**Exercise requirements:**
From the records below, output exactly the lines starting at the line with "This screenshot has height=380, width=800." and ending at the line with "725x1568 pixels. How", both of them included, but no pictures.

**Records for this exercise:**
==========
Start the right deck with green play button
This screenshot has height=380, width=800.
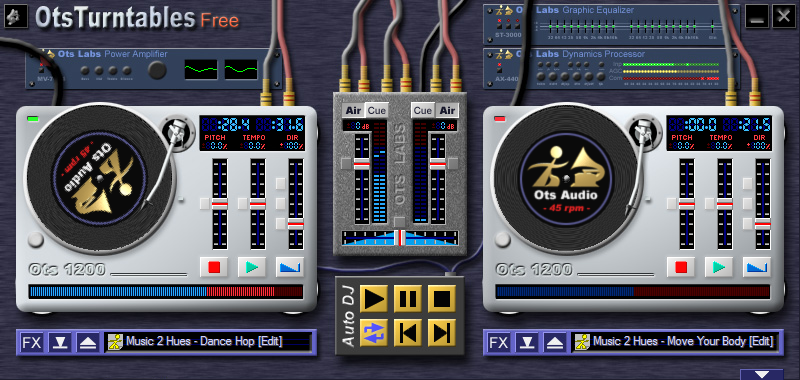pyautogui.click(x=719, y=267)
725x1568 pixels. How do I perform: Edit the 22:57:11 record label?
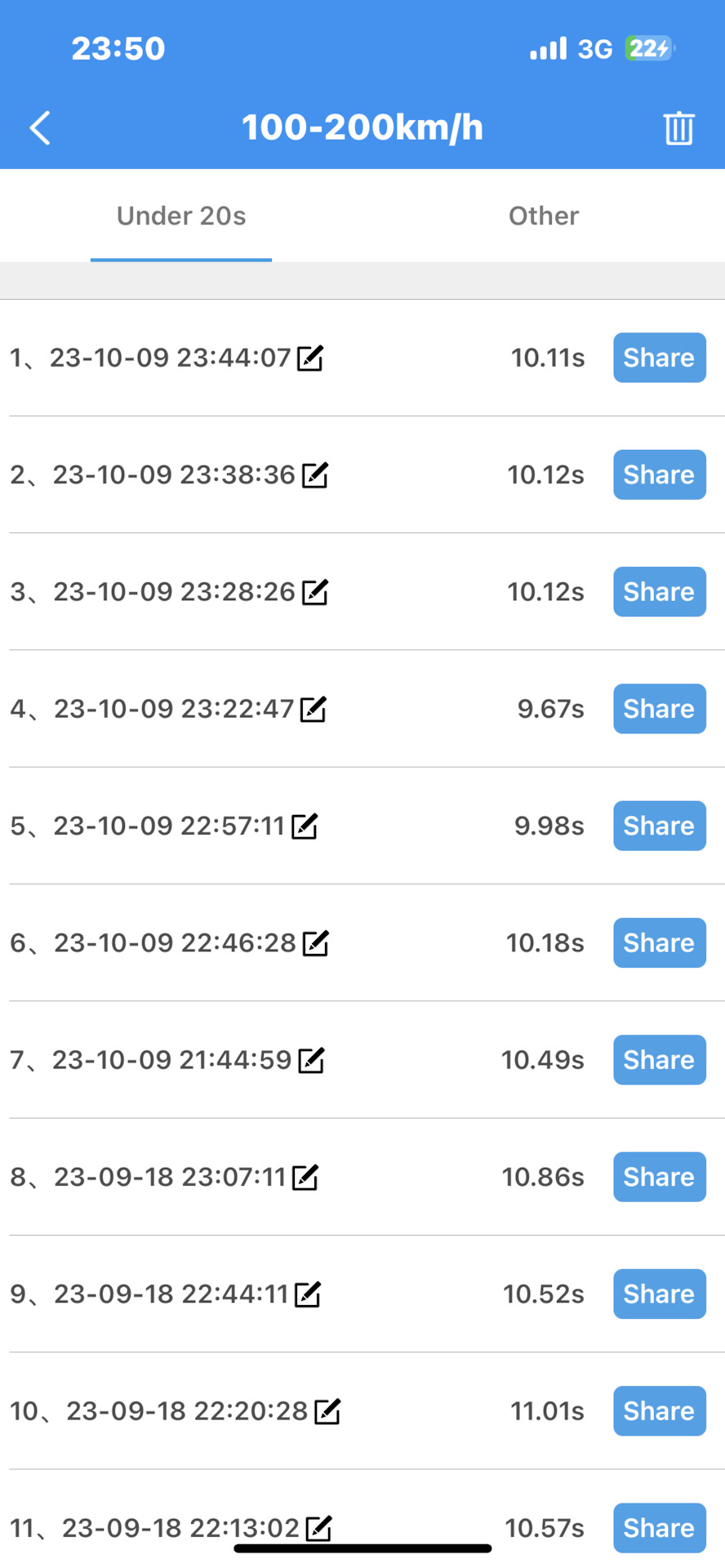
==========
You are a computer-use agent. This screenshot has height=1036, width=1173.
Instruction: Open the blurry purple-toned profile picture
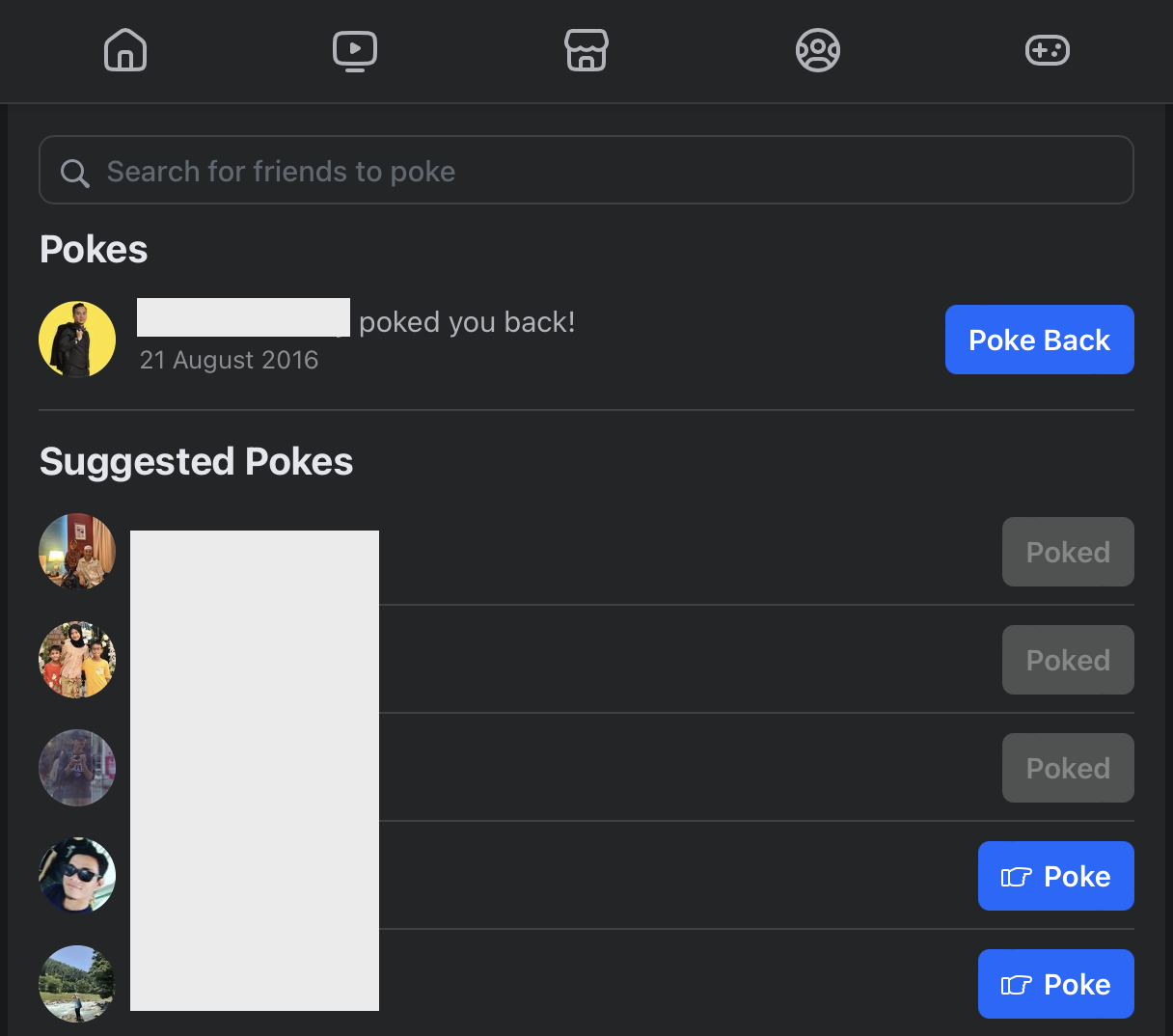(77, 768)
==========
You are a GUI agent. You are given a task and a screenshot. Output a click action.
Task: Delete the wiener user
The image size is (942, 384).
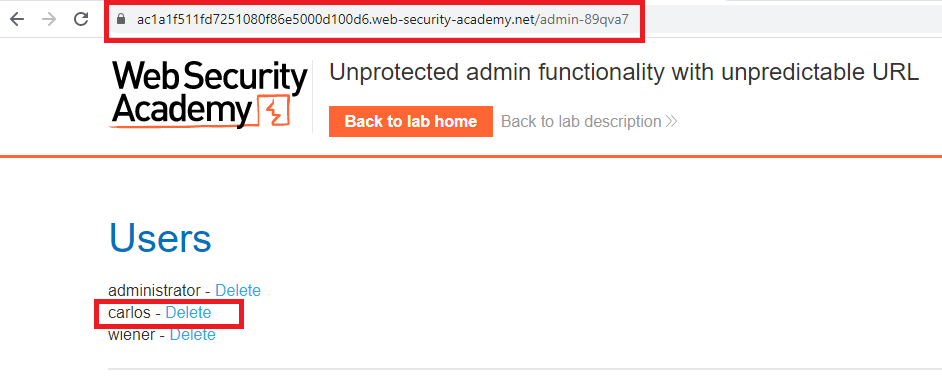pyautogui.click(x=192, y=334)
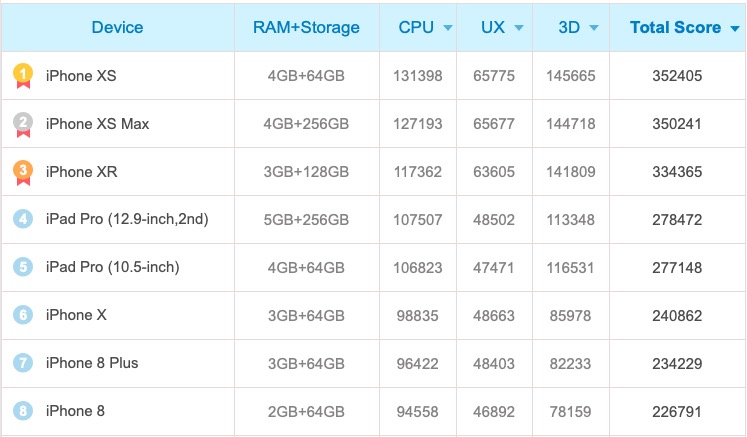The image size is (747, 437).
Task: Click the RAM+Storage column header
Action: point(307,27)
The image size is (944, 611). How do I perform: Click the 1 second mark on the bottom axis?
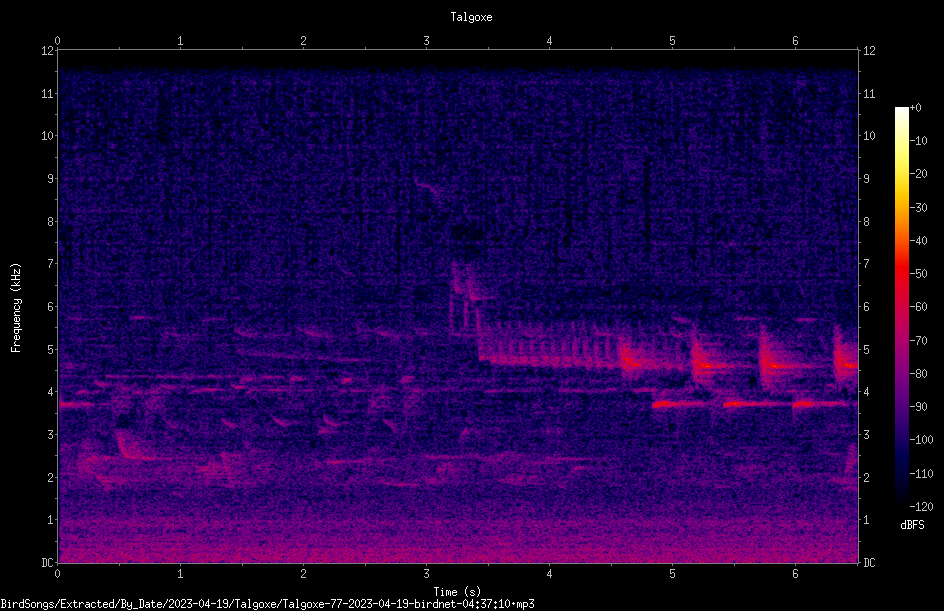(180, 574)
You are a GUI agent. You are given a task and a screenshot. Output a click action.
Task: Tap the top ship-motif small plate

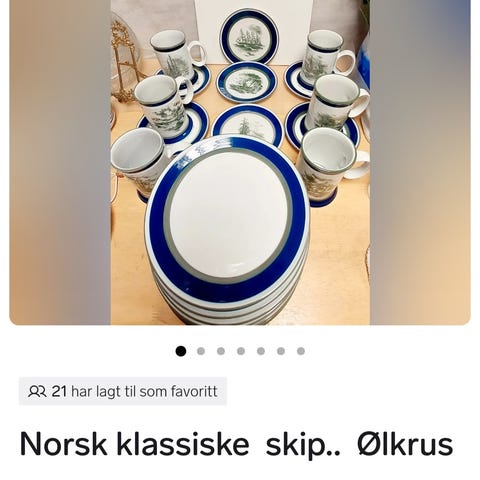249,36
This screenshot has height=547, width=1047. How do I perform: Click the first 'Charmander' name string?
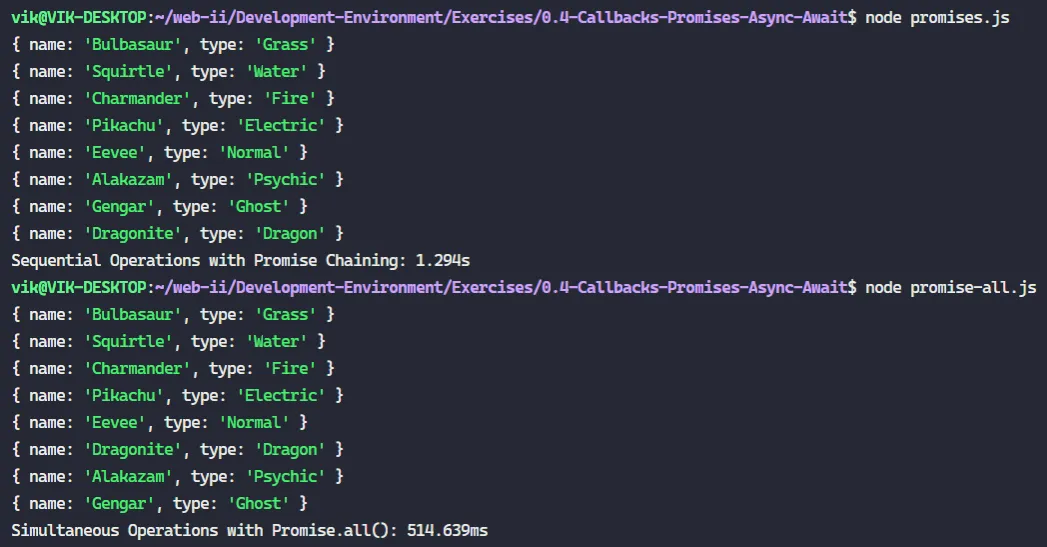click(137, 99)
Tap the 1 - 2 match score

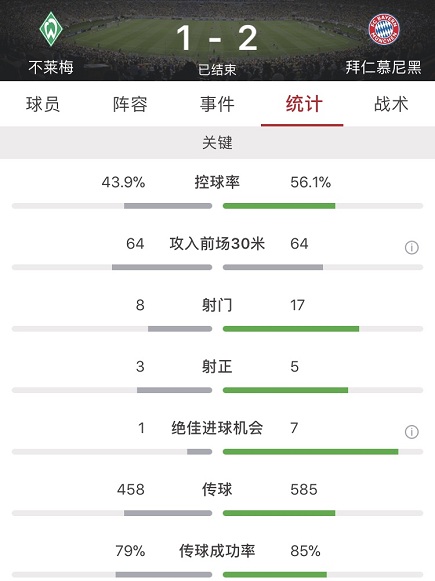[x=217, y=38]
==========
**Answer to this problem:**
This screenshot has height=380, width=800.
pyautogui.click(x=719, y=267)
725x1568 pixels. How do I perform: Edit the 22:57:11 record label?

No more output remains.